What are the FDG-PET Lung and Lymphoma Projects?
These projects emerged from discussions among NCI, FDA, and the Centers for Medicare and Medicaid Services under the auspices of the Oncology Biomarkers Qualification Initiative (OBQI) announced earlier this year. The three federal health agencies believe that FDG-PET can provide an early indication of therapeutic response that is well correlated with clinical outcomes for chemotherapy in common forms of lung cancer and lymphoma.
FDG (fluorodeoxyglucose) is a glucose analog with a radioactive tracer attached to it. Tumor cells, particularly those from especially aggressive tumors, will consume significantly larger amounts of it than normal surrounding tissue. The result is that FDG's presence can be detected by PET (positron emission tomography) imaging in tumors as small as 1 centimeter.

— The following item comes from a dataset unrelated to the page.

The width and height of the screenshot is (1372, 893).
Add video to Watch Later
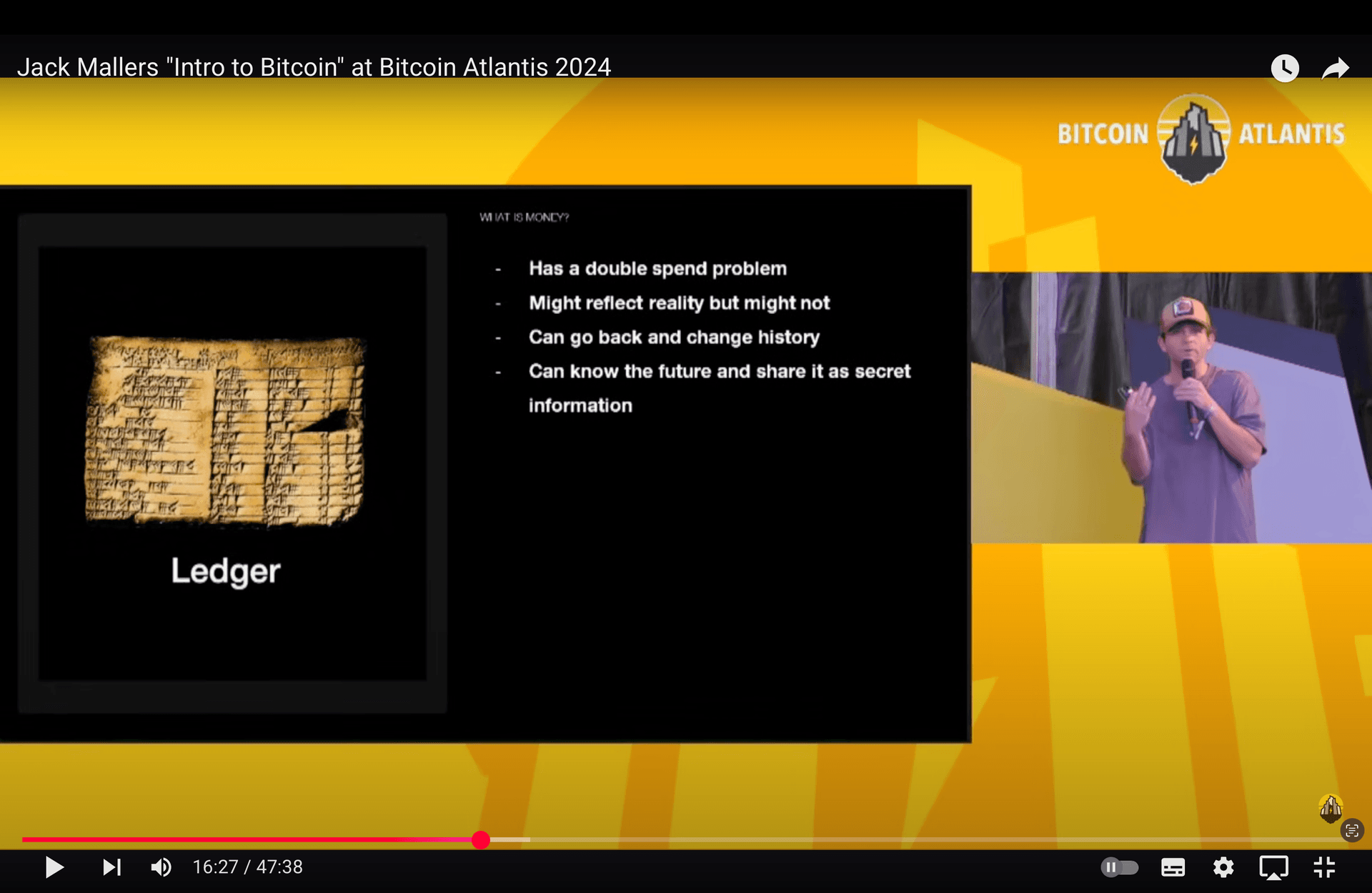tap(1284, 69)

These FDG-PET clinical trials could have enormous effect on patient management by validating a tool that can identify response to treatment and help in developing new drugs.
What is the focus of the FDG-PET lung study?
The FDG-PET lung project is based on the American College of Radiology Imaging Network phase II study of FDG-PET/CT as a predictive marker of tumor response and patient outcome in non-small-cell lung cancer (NSCLC). Studies have shown that lung cancer tumors have very high rates of glucose utilization and can be imaged efficiently by FDG-PET. The availability of such a sensitive measurement could streamline clinical trials of new treatments for lung cancer and, hence, accelerate new drug approvals.
What is the focus of the FDG-PET lymphoma study?
The FDG-PET lymphoma study is based on the Cancer and Leukemia Group B phase III randomized FDG-PET assessment and comparison of R-CHOP - the standard chemotherapy for diffuse large B-cell lymphomas (DLBCL) - with dose-adjusted-EPOCH-R, a new regimen for DLBCL. FDG uptake has been a significant early predictor of residual or recurrent disease and disease progression, as well as progression-free and overall survival. So far, there are no standardized criteria for PET imaging or established procedures for transmission, storage, quality assurance, and analysis of PET images. This project is a first step in developing the standardized protocols and endpoints that will be needed to move forward.
Will results and data from the FDG-PET projects be made publicly available?
One of the goals of the Biomarkers Consortium is to make the research results and data publicly available as quickly as possible. We expect that the data generated from these projects will be made publicly available through NCI'S Web-based cancer Biomedical Informatics Grid™, which enables the access and sharing of clinical trial data.